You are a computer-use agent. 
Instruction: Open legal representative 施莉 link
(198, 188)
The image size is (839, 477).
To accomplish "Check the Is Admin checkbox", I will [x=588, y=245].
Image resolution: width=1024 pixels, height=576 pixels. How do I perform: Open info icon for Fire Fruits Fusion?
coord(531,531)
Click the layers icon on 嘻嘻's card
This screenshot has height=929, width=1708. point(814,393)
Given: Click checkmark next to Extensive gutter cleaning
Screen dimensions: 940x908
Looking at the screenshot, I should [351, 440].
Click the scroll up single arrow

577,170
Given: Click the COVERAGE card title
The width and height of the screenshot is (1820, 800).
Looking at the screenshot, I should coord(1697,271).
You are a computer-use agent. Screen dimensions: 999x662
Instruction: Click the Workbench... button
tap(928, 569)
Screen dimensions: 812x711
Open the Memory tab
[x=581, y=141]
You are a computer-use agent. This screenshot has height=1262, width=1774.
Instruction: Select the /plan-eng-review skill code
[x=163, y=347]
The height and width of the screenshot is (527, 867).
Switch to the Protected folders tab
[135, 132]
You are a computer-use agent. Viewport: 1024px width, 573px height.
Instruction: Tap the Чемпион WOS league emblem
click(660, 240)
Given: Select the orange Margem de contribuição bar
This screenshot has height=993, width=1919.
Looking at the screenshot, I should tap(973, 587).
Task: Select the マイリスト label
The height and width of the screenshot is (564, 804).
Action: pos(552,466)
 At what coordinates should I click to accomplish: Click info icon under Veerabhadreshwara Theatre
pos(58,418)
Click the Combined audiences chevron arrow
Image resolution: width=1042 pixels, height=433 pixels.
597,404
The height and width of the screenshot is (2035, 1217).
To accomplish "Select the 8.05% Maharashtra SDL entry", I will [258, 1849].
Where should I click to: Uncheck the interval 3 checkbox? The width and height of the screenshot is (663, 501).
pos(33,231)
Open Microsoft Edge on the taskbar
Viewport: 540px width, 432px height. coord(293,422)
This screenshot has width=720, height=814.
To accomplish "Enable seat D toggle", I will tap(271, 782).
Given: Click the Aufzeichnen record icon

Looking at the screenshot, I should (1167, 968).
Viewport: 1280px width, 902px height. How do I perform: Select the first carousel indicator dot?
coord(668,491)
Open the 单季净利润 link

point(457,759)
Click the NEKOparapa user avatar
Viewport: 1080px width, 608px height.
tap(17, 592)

■ ■ ■ ■

Exercise details –
Restate word for word the entries above, starting at the line with "Instruction: Open legal" and ending at the line with "You are a computer-use agent. Viewport: 1024px", inclusive, and no others.

Solved problem –
Instruction: Open legal representative 施莉 link
(198, 188)
The image size is (839, 477).
To accomplish "Check the Is Admin checkbox", I will [x=588, y=245].
Image resolution: width=1024 pixels, height=576 pixels. How do I perform: Open info icon for Fire Fruits Fusion?
coord(531,531)
Click the layers icon on 嘻嘻's card
This screenshot has height=929, width=1708. point(814,393)
Given: Click checkmark next to Extensive gutter cleaning
Screen dimensions: 940x908
Looking at the screenshot, I should [351, 440].
Click the scroll up single arrow

577,170
Given: Click the COVERAGE card title
The width and height of the screenshot is (1820, 800).
Looking at the screenshot, I should coord(1697,271).
You are a computer-use agent. Screen dimensions: 999x662
Instruction: Click the Workbench... button
tap(928, 569)
Screen dimensions: 812x711
Open the Memory tab
[x=581, y=141]
You are a computer-use agent. This screenshot has height=1262, width=1774.
Instruction: Select the /plan-eng-review skill code
[x=163, y=347]
The height and width of the screenshot is (527, 867).
Switch to the Protected folders tab
[135, 132]
You are a computer-use agent. Viewport: 1024px width, 573px height.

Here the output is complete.